The state of Pennsylvania is poised to become a leader in psychedelic research after a bill known as the Public Health Benefits of Psilocybin Act was introduced recently in the House of Representatives.

The proposed legislation looks to create a framework for clinical studies of psilocybin, the active psychedelic compound in magic mushrooms, which is proving effective at treating a range of ailments from depression to PTSD to drug dependency.

The bill coincides with significant public support demonstrated by similar legislation enacted nationally, including Oregon recently legalizing psilocybin-assisted therapy in medical settings and decriminalization laws passed from Oakland to Washington D.C., making personal possession and use of psilocybin-containing mushrooms the lowest local law enforcement priority.

A key sponsor of the Pennsylvania bill is State Rep. Tracy Pennycuick (R-Montgomery), an Army veteran of 26 years who assembled a cadre of 20 cosponsors – a blend of Democrats and Republicans sympathetic to the occupational hazards inherent to U.S. military service members. An aspect of Pennycuick’s bill directs the PA Department of Health, which would oversee the research program, to prioritize clinical studies involving military veterans and retired first responders, who are at high risk of depression, PTSD and anxiety due to stressful working conditions.

“I have PTSD, so it interests me,” Pennycuick told the Pennsylvania Capital-Star. “Not every treatment works for every veteran. So you have to be always leaning forward into treatment.”

The bill would give researchers leeway to circumvent onerous federal regulations that still categorize psilocybin as having no accepted medical use — despite mounting evidence from studies conducted at venerable institutions like Johns Hopkins and Icahn School of Medicine at Mount Sinai proving the efficacy of psilocybin therapy for mental maladies.

A prime mover for the bill in PA likely has something to do with the renowned University of the Sciences in Philadelphia, where research of the chemistry and pharmacology of psychedelics is being conducted in tandem with the COMPASS Discovery Center team, which includes celebrated chemist, filmmaker and science correspondent Hamilton Morris.

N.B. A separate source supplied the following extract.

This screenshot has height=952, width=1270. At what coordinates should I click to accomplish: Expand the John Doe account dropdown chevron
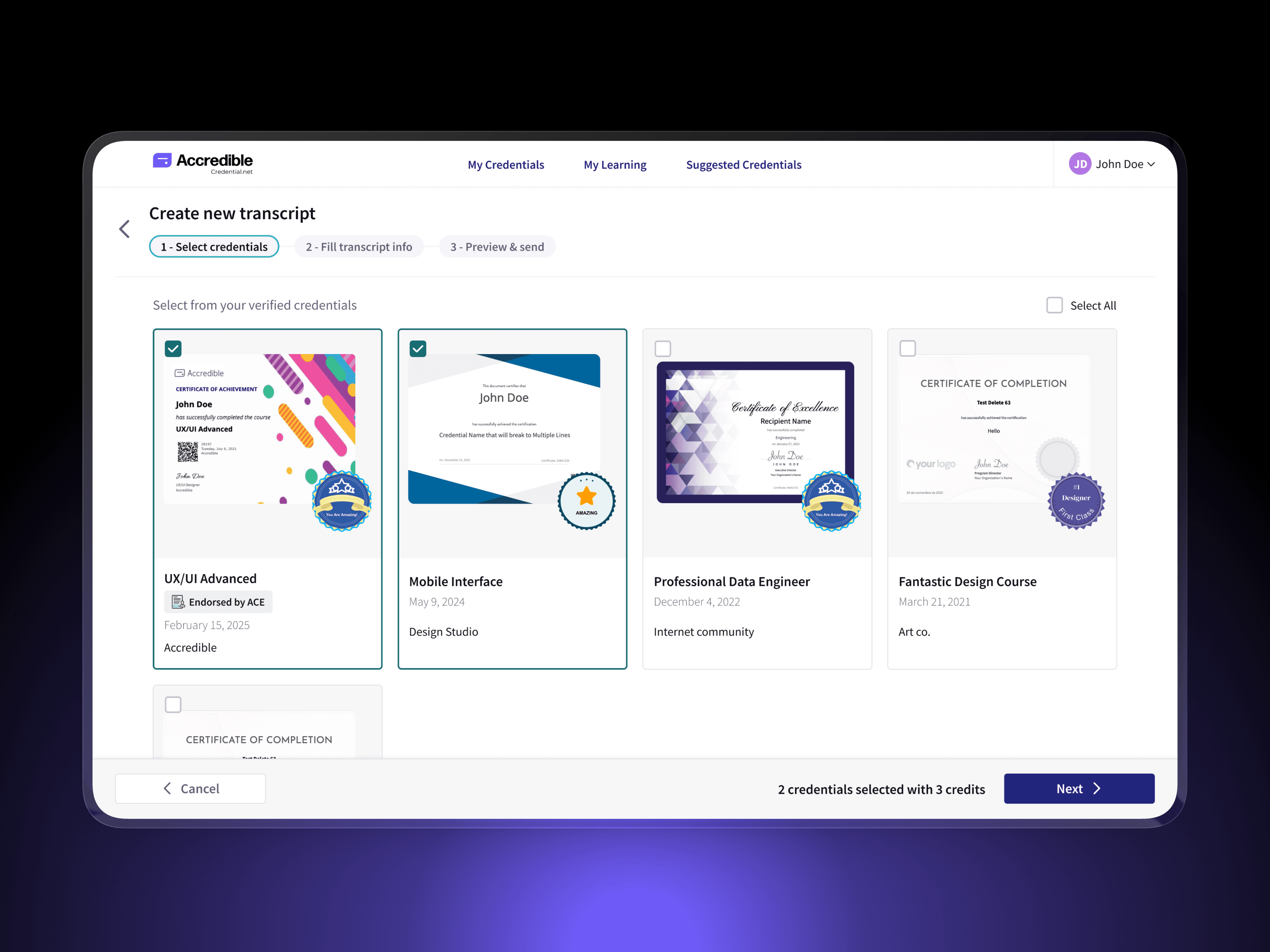[1151, 165]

In the face of mounting suicide rates, as well as new data published this week by the U.S. Centers for Disease Control that saw national overdose deaths exceeding 100,000 for the first time over a 12 month period, new therapies like psilocybin therapy may be arriving in just the nick of time. In fact, there is already movement on the federal front, as the FDA has designated psilocybin therapy for treatment-resistant depression as a “breakthrough therapy,” a status granted when preliminary clinical evidence indicates that a drug may demonstrate substantial improvement over available therapies.